Youngstown students parade for after-school programs

Hundreds of Youngstown City Schools students marched along Wood Street in Youngstown on Thursday in a parade that was part of Lights On Afterschool, an event hosted by the Youngstown Afterschool Alliance to promote the after-school programs attended by about 300 Youngstown students.
By JORDYN GRZELEWSKI
jgrzelewski@vindy.com
YOUNGSTOWN
For many kids, going to school seems like a chore.
Many Youngstown City Schools students, however, look forward to staying at school even after the final bell has rung.
Or so it appeared during a parade Thursday afternoon in which hundreds of students marched along Wood Street, enthusiastically shouting and waving banners the whole way, to promote the after-school programs they attend.
The parade was part of Lights On Afterschool, an event sponsored by the Youngstown Afterschool
Alliance as part of a national campaign in which more than 7,500 sites will participate this month.
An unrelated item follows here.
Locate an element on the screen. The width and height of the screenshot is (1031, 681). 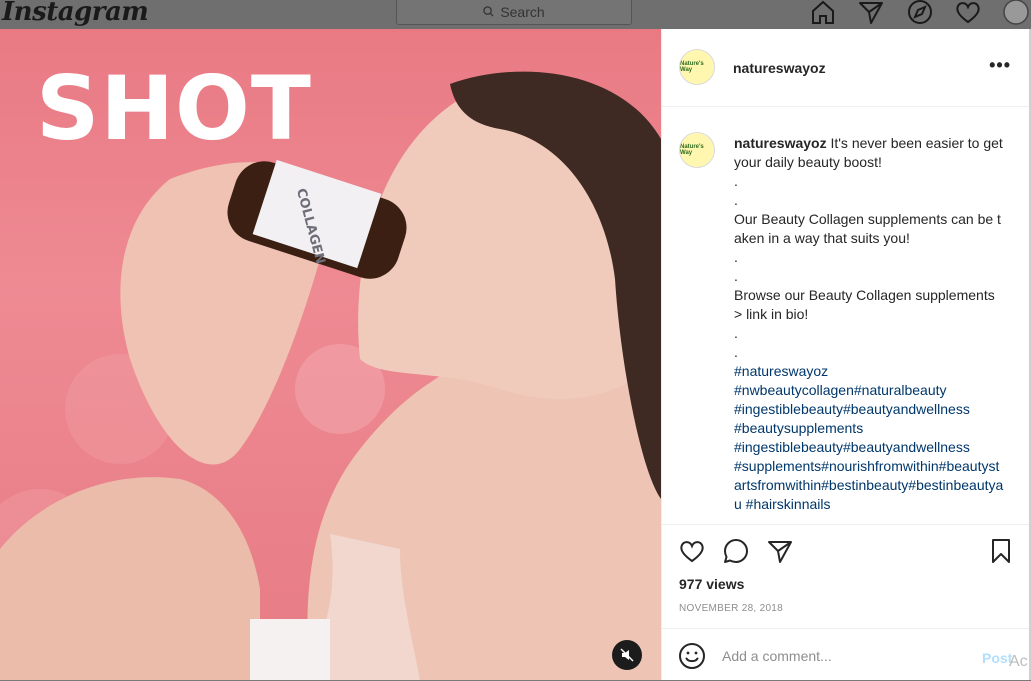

The parade started in front of the Youngstown Board of Education office on Wood Street and ended at Choffin Career and Technical Center, where students heard from schools Superintendent Connie Hathorn, Youngstown State University President Jim Tressel and Dorothy Collins of Eastern Gateway Community College.
“We have these after-school programs for you,” Hathorn told students. “We’re going to take care of you and do anything we can to make you successful.”
Students also got to participate in math and reading activities, and had healthful foods to snack on. Partners
such as OH WOW! The Roger & Gloria Jones Children’s Center for Science & Technology, and the Public Library of Youngstown and Mahoning County had tables at the event.
Learning paired with fun-filled activities is what the after-school programs — in which about 300 students participate — are all about, according to April Alexander, project director for the programs at Williamson Elementary, Rayen Early College and Chaney.
“Afterschool provides academic enrichment and youth development in very key ways for kids,” she said, adding that while students get help on homework, they also do things such as STEM (science, technology, engineering and mathematics) activities, robotics demonstrations and poetry readings.
It also helps kids who are behind in school, Alexander said.
“We target students who are below grade level in reading or math, and we work with them throughout the year to build those skills,” she said.
Tiaunnah El’amin, a seventh-grader at Chaney, goes to after-school programs to get help in “math, science — everything,” she said, and not because her parents are making her.
“I wanted to go. To help me get better in math,” she said.
And, “It helps with children that have parents who are working,” said Councilwoman Annie Gillam, D-1st, a member of the after-school alliance advisory board.
The programs, which are offered at Williamson, Chaney, Rayen Early College, East Middle School and East High School, and Martin Luther King, William Holmes McGuffey and Harding elementary schools, are funded mostly through a U.S. Department of Education grant. Alexander said each program costs about $100,000 per year.
She said the key to the success of the programs is the strong community partnerships with local businesses, nonprofits, government and the school district.